These optimizations ensure that our XZ installation provides the fastest possible compression and decompression performance for CPU-based applications on Discoverer, while maintaining full compatibility with the standard XZ API.

Compiler support

Warning

For not on we will support only LLVM builds of XZ. No other builds will be officially supported.

Supported builds

Production builds:

module avail xz

Legacy builds (retiring soon, deprecated, do not use)

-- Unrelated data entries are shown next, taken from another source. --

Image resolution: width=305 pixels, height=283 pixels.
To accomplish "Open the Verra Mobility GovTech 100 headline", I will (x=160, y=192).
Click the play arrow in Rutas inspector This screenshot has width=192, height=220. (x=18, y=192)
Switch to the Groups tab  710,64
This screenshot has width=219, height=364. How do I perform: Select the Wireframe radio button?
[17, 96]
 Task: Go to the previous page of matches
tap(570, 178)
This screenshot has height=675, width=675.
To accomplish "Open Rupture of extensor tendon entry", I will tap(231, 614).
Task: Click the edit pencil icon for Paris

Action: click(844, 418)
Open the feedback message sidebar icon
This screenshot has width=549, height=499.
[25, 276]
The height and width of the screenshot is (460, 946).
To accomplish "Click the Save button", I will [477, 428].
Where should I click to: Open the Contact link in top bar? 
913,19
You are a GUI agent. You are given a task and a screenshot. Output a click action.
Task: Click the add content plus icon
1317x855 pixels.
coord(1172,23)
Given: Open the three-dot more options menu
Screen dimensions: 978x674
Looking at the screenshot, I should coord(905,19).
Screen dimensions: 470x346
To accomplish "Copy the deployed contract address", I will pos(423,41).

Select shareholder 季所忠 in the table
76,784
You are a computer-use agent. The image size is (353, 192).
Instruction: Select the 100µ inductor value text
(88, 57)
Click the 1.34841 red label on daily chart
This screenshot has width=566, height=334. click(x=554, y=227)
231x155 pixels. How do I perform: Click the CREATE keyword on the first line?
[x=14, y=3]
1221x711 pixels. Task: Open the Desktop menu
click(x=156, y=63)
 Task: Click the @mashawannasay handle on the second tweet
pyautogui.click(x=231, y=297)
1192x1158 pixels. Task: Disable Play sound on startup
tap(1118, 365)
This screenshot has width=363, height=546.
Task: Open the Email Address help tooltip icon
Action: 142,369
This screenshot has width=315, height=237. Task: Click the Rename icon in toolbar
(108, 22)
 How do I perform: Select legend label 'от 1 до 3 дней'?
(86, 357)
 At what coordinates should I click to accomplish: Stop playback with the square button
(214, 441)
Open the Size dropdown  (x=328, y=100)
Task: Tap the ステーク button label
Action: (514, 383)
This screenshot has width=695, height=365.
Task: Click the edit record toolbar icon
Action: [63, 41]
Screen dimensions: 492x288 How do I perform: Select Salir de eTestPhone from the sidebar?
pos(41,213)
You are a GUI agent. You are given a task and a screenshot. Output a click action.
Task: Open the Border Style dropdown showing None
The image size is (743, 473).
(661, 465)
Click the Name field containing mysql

module avail xz/*/*llvm   # LLVM build (this is not default but we do not use the compiler name in the module name)
module avail xz/*/*gcc    # GCC build (deprecated, will be retired soon)
module avail xz/*/*intel  # Intel oneAPI build (deprecated, will be retired soon)
module avail xz/*/*aocc   # AMD AOCC build (deprecated, will be retired soon)

Available libraries

XZ provides the liblzma shared library that is installed by default:

liblzma.so - LZMA compression library

This library implements the LZMA (Lempel-Ziv-Markov chain Algorithm) compression algorithm, providing high compression ratios with good performance.

  • Header file: lzma.h
  • Link flag: -llzma
  • pkg-config: liblzma

Note

The library uses optimized implementations and can be used in both C and C++ applications.

Library variants

The liblzma library is available as both static (.a) and shared (.so) libraries. The Environment Modules automatically configure the appropriate paths for dynamic linking, which is the recommended approach for HPC environments.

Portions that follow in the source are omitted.